* [Exercise description] Make an exact copy of the lines from the one containing "Instruction: Collapse the" through the end of the material, including both ends but no pictures.

---

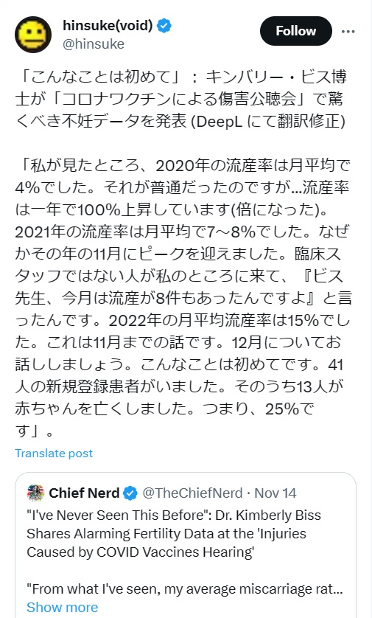Click the "Shares Alarming Fertility Data" line

click(166, 534)
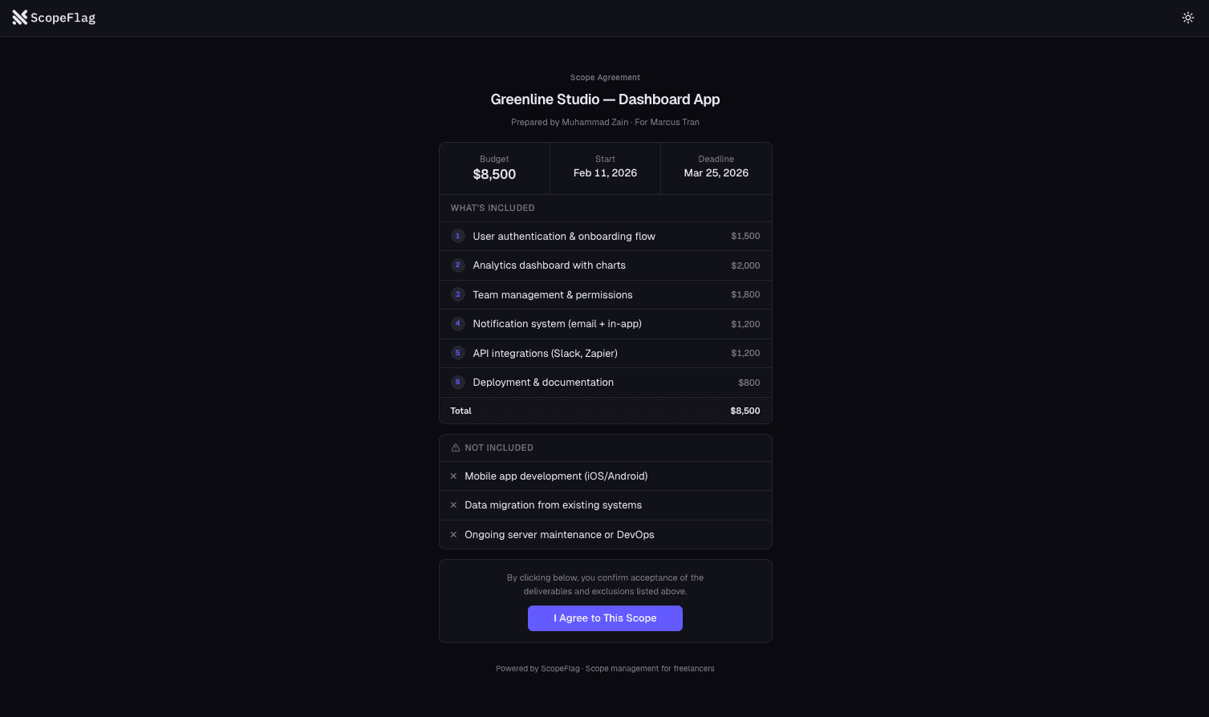
Task: Click badge 4 next to Notification system
Action: 457,323
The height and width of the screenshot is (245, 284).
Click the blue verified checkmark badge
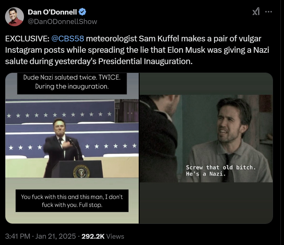click(x=82, y=12)
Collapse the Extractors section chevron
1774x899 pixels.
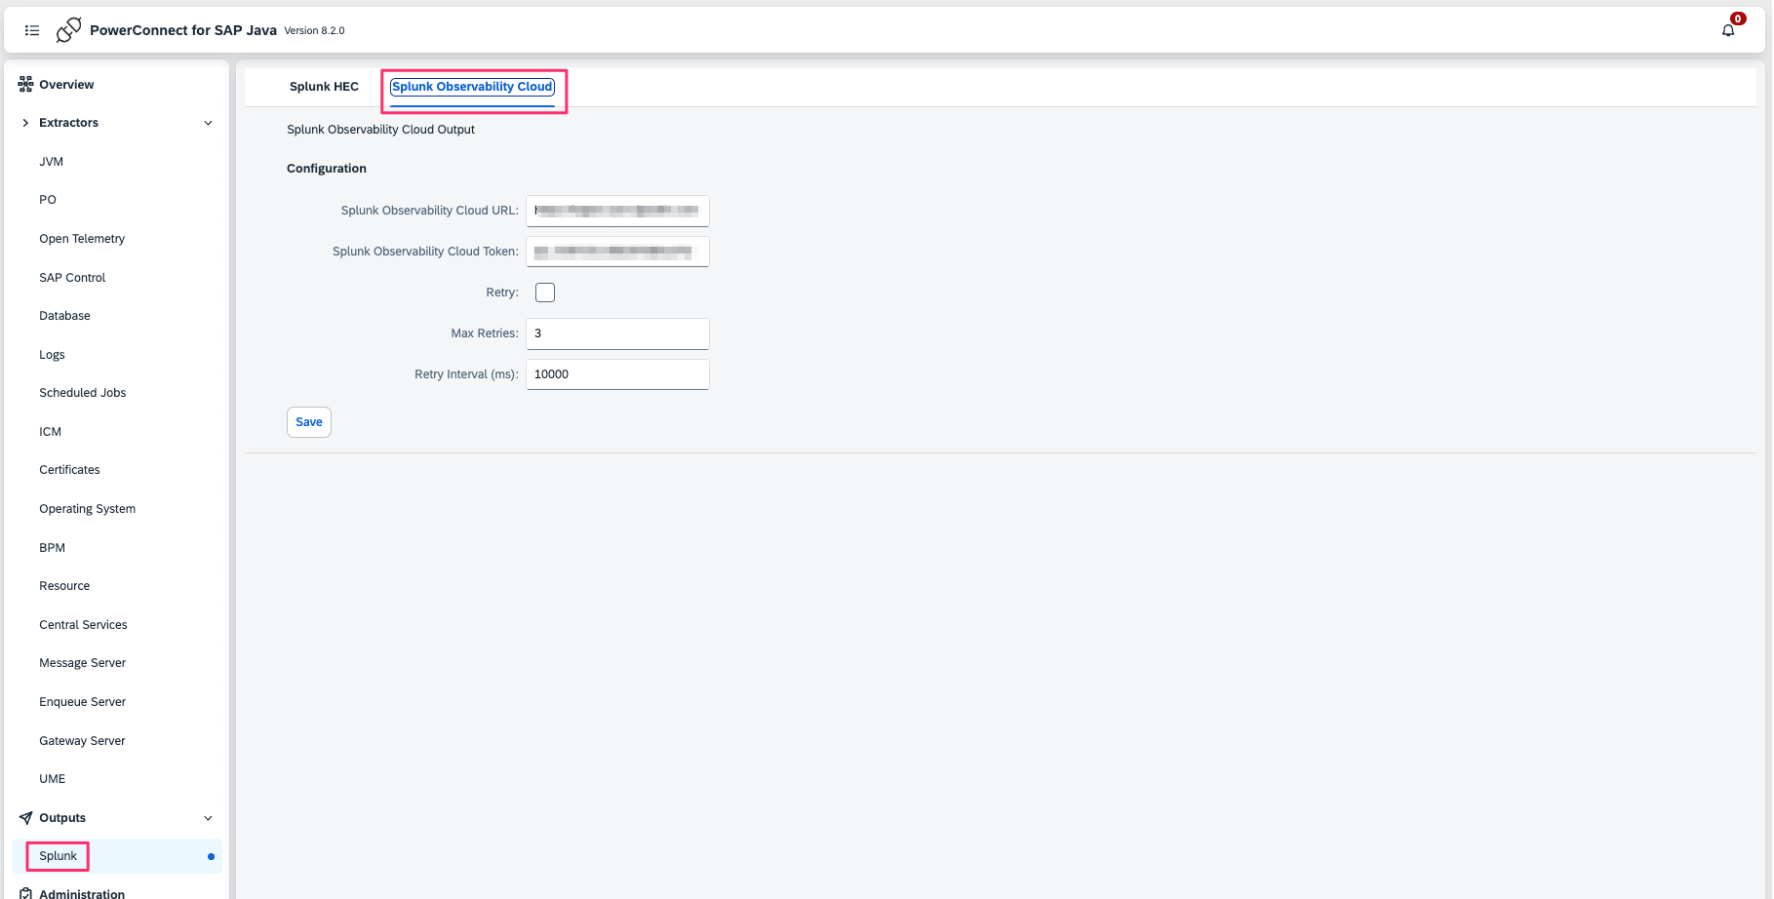click(208, 123)
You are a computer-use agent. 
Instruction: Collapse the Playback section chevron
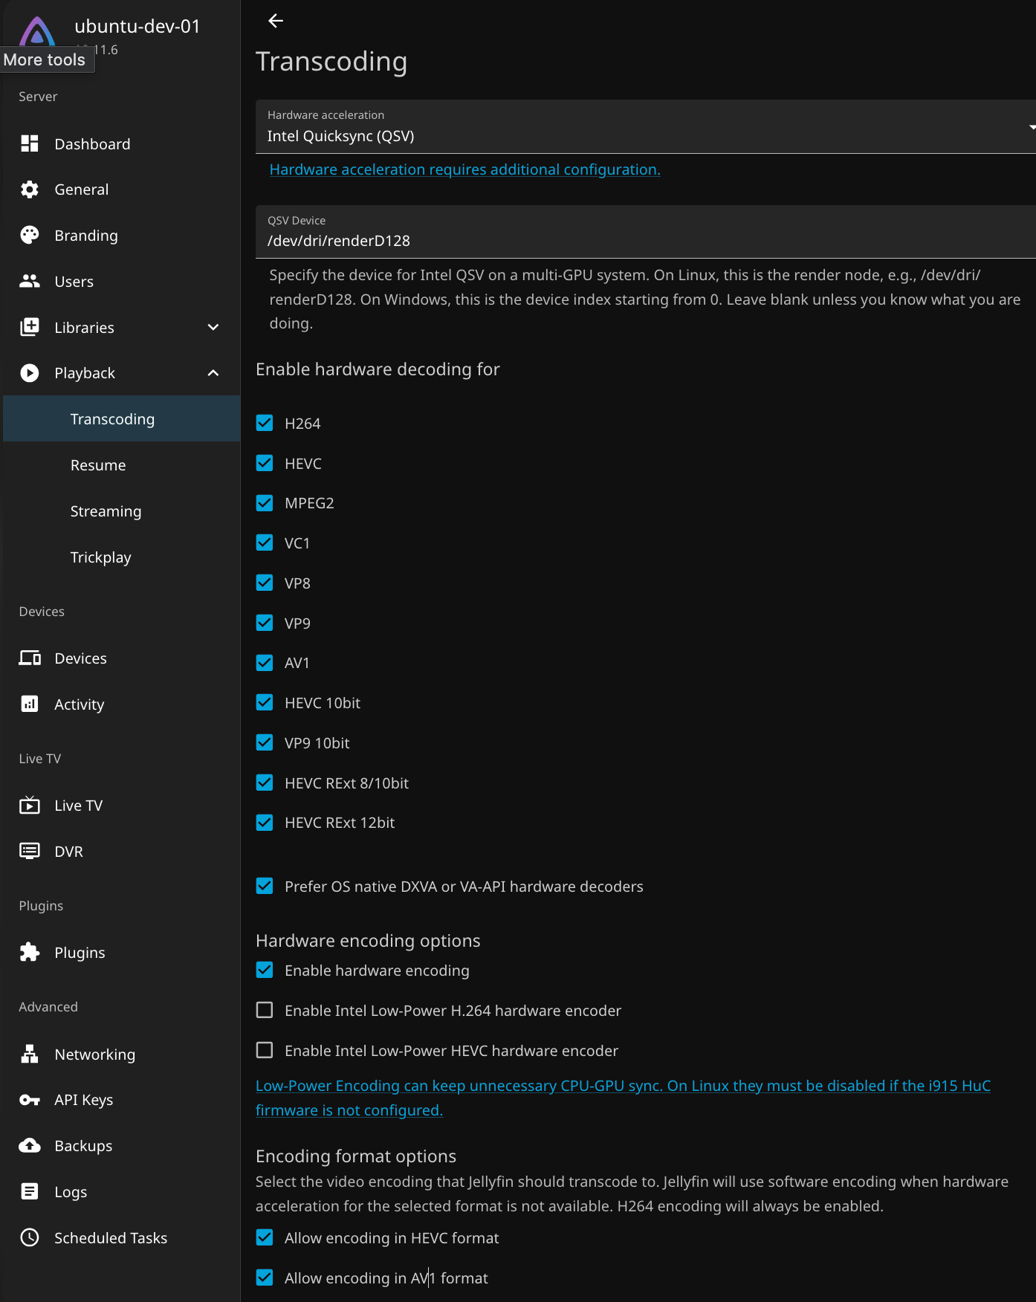213,373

---

* [Solution to this task]
Instruction: Collapse the Playback section chevron
213,373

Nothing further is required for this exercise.